What potentially will be lost is the next Republican president (yes… I suspect we will have a Republican president next go around) will not have the opportunity to further push the Court towards Constitutional jurisprudence… sad, but not the end of the world. Thankfully, we still have a majority of Constitutional jurists, regardless of Breyer’s replacement.
What was interesting was the way Breyer capitulated and what it says about the Democrats’ understanding of what is about to hit them.
For the last few months there has been an increasing clarion call on the left for Breyer to retire. They did not want another Ginsberg or Garland scenario manifesting. They are also painfully aware of the administration’s poll numbers and how this will most likely affect the midterm elections.
With razor-thin margins (a 50/50 split in the Senate) and two Senators who have shown a willingness to stand against the neo-authoritarians and protect the Constitution, there is a real possibility a current nominee may not be able to garner enough votes to be confirmed. After the election there is an extreme possibility that the numbers will switch dramatically in favor of Republicans and we may have a litany of nominees removed as votes for their confirmation remain elusive. If this drags into the election year, then the Garland scenario could manifest again where the Republicans controlling the Senate just simply wait for the next president to fill the seat.

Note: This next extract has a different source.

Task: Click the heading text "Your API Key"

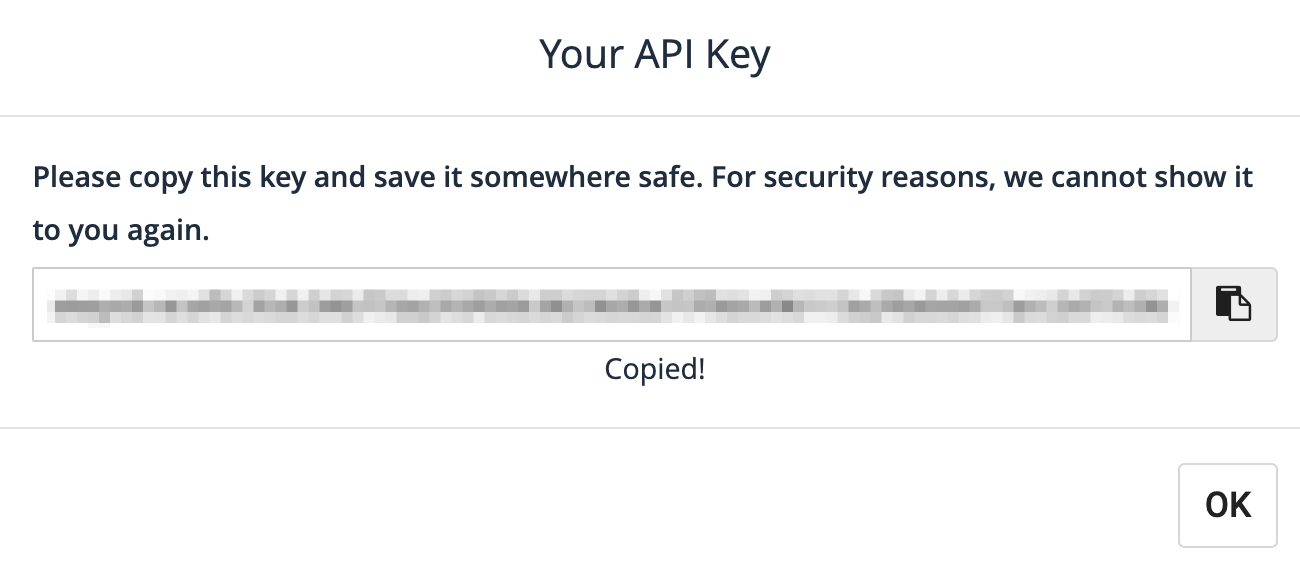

So… the only chance for Biden to get a “like-minded” jurist confirmed is to do it now.
Breyer was extremely dismissive of those calling for his retirement but, in the end, told the White House he would be a good solider. The White House was so excited about this, and so fearful that Breyer would change his mind they leaked the information before he had a chance to announce that he was, in fact, departing. (Bad form, but consistent with what we have seen from them so far.)

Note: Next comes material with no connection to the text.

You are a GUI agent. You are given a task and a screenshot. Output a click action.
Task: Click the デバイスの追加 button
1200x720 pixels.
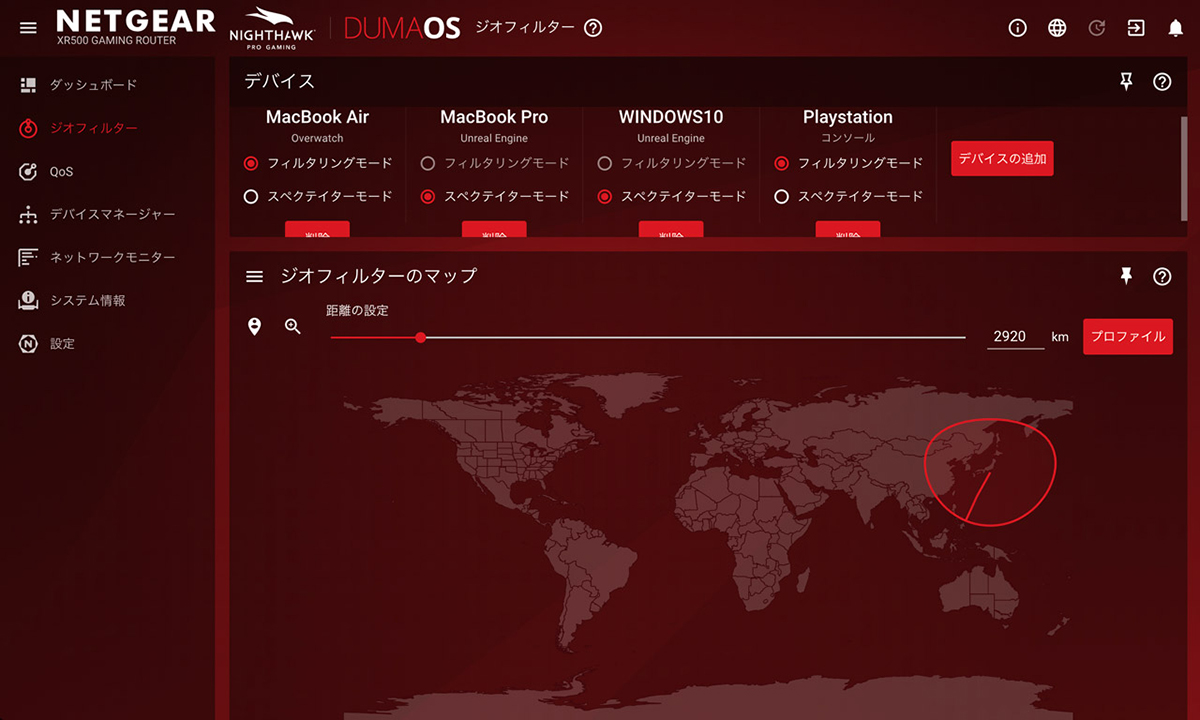coord(1001,159)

(If you have arrived here from our newsletter, continue reading here…)
Then there is the other “possibility”… it is house of cards kinda stuff, but plausible enough with these people that it merits discussion:
Joe Biden has stated repeatedly that he will nominate a black woman to be on the Supreme Court. (I won’t go into how incredibly insulting this is. Apparently, skin color and gender have trumped cognitive abilities or legal acumen.) As I mentioned earlier, there is going to be a push for a jurist who has demonstrated legal beliefs that fall outside the constraints of the Constitution. This will most likely result in one nominee, or even several, being sent up and then subsequently dismissed.
The theory is that at a certain point Vice President Harris herself gets selected. Her chances of becoming President have diminished to such a degree that she must know her political career is effectively over. By elevating to the Bench, she can remain “in power” indefinitely. So, she gets the nod.
Then the knives come out.
She may squeak through and get confirmed, but it is, frankly, doubtful.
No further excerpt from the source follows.